100KataChallenge — Day 5 Solutions
Hey there!
Today’s challenges are quite fun. Let’s take on the first one:
Problem 1 — Validate Code with Simple Regex
Basic regex tasks. Write a function that takes in a numeric code of any length. The function should check if the code begins with 1, 2, or 3 and return true if so. Return false otherwise.
You can assume the input will always be a number.
Solution
Using the trick of first converting our number to a string, we can easily check the value of the character at index 0 and return True if it is 1, 2 or 3.
This is our code:
def validate_code(code):
code_str = str(code)
if code_str[0] == '1' or code_str[0] == '2' or code_str[0] == '3':
return True
else:
return False
That was quite easy, but let’s look at an even easier solution, using the string method startswith()
def validate_code(code):
return str(code).startswith(('1', '2', '3'))
This one-liner shows the advantages of getting familiar with already-built string methods.
There are still many more ways to do this, including hard-core regular expressions (REGEX) but we’ll leave that as a topic for another day.
You may submit whichever piece of code makes sense to you.
Let’s move on to our second problem.
Problem 2 — Array Madness
Don’t worry, it’s not as mad as it sounds.
Given two integer arrays a, b, both of length >= 1, create a program that returns true if the sum of the squares of each element in a is strictly greater than the sum of the cubes of each element in b.
Example:
array_madness([4, 5, 6], [1, 2, 3]) => True #because 4 ** 2 + 5 ** 2 + 6 ** 2 > 1 ** 3 + 2 ** 3 + 3 ** 3
If you know about lambda functions as well as the popular map, reduce and filter functions, then you can probably figure out a way to do this in one line.
Since this is a beginner kata tutorial, we will think through the problem and use loops, but you are encouraged to try out map, reduce and filter in your own time.
Solution
To solve our problem we have to do a few things:
- Find the square of every element in array1 (a)
- Calculate the sum of the squared elements
- Find the cube of every element in array2 (b)

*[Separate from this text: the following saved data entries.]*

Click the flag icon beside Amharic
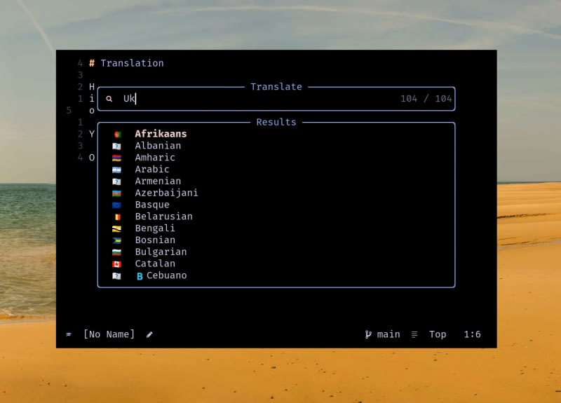This screenshot has width=561, height=403. [x=116, y=158]
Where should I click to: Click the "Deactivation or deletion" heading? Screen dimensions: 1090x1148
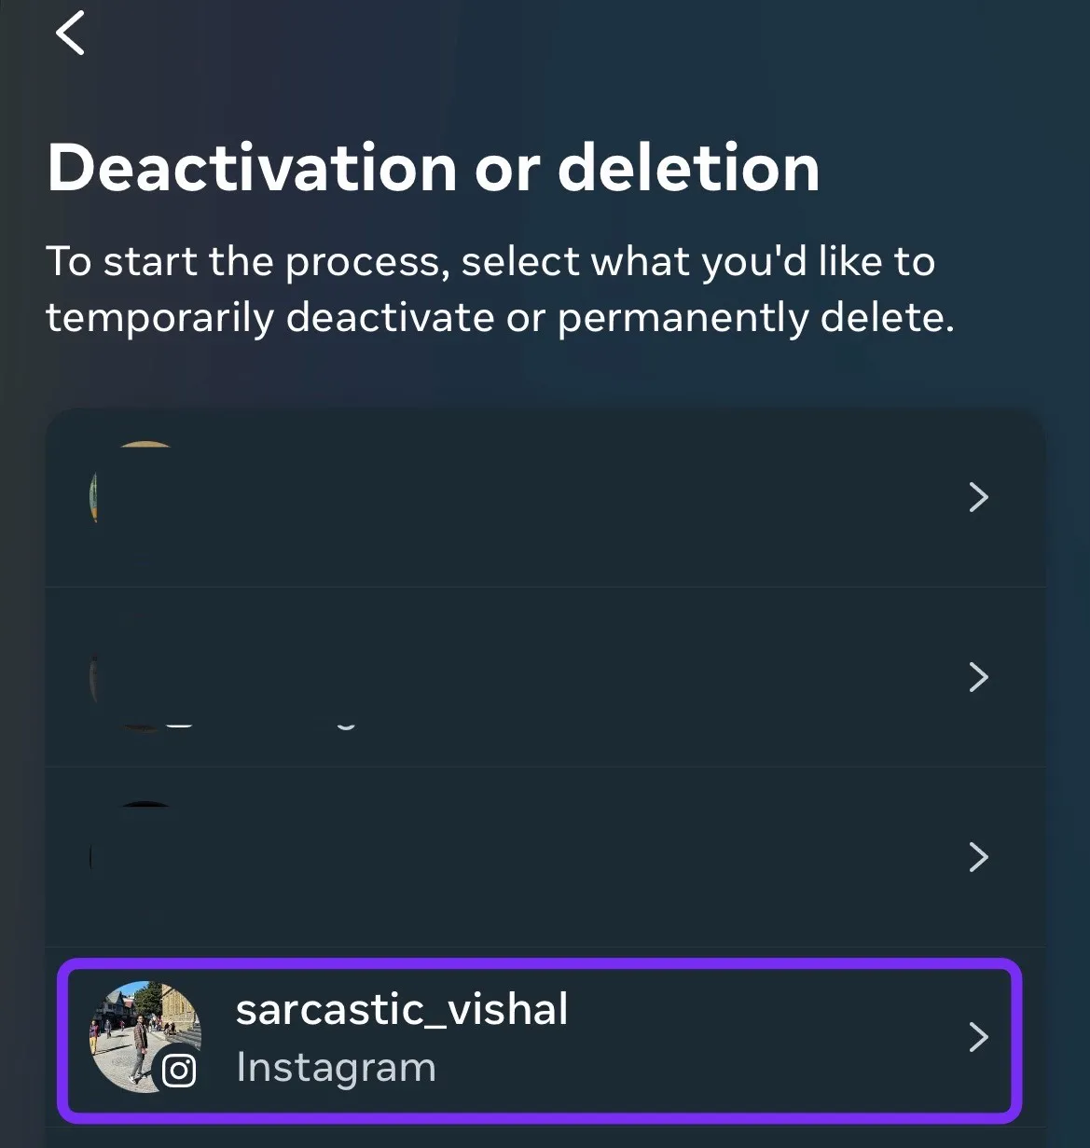(434, 168)
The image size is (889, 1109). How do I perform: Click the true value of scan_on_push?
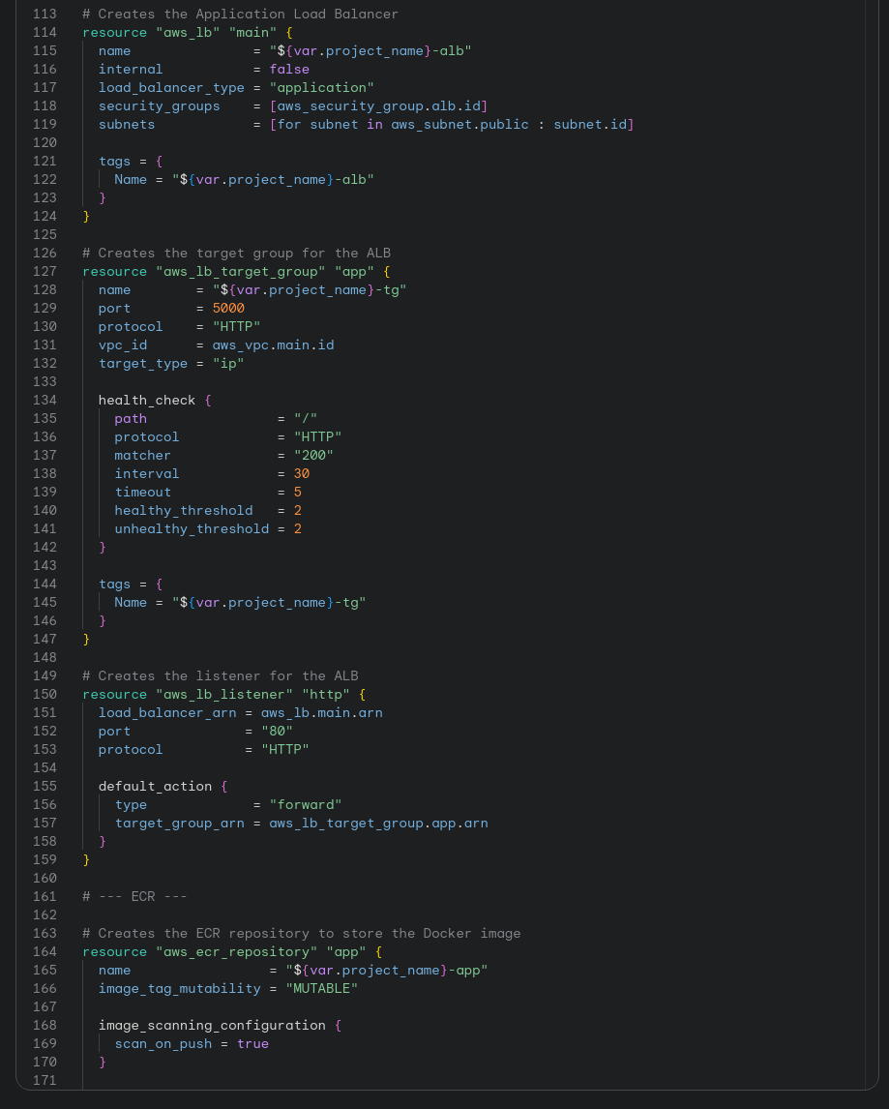pyautogui.click(x=252, y=1043)
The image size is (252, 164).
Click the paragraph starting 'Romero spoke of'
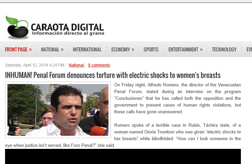click(x=178, y=132)
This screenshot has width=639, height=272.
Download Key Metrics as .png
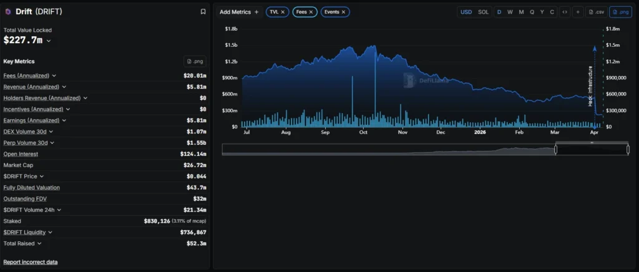[195, 61]
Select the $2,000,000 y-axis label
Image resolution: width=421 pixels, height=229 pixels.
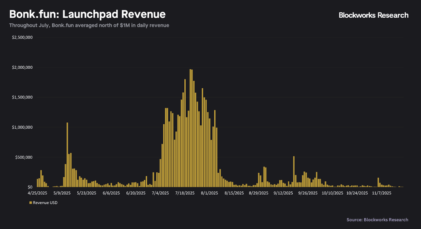22,67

- Calculate the sum of the cubed elements
- Compare the sums and return True if they the sum of squares is greater than the sum of cubes
Let’s do this quickly shall we?
def array_madness(a,b):
#your code here
Step 1: Find the square of every element in array1 (a)
def array_madness(a,b):
for i in range(len(a)):
a[i] = a[i] ** 2 #square of elements in a
Step 2: Calculate the sum of the squared elements
def array_madness(a,b):
for i in range(len(a)):
a[i] = a[i] ** 2 #square of elements in a
sum_a = sum(a)
Step 3: Find the cube of every element in array2 (b)
def array_madness(a,b):
for i in range(len(a)):
a[i] = a[i] ** 2 #square of elements in a
sum_a = sum(a)
for i in range(len(b)):
b[i] = b[i] ** 3 #cube of elements in
Step 4: Calculate the sum of the cubed elements
def array_madness(a,b):
for i in range(len(a)):
a[i] = a[i] ** 2 #square of elements in a
sum_a = sum(a)
for i in range(len(b)):
b[i] = b[i] ** 3 #cube of elements in b
sum_b = sum(b)
Step 5: Compare the sums and return True if they the sum of squares is greater than the sum of cubes
def array_madness(a,b):
for i in range(len(a)):
a[i] = a[i] ** 2 #square of elements in a
sum_a = sum(a)
for i in range(len(b)):
b[i] = b[i] ** 3 #cube of elements in b
sum_b = sum(b)
if sum_a > sum_b:
return True
else:
return False
And just like that, we are all done. I’m sure you can find simple ways to reduce the number of lines of code.
Have fun! See you at the next challenge.
KayO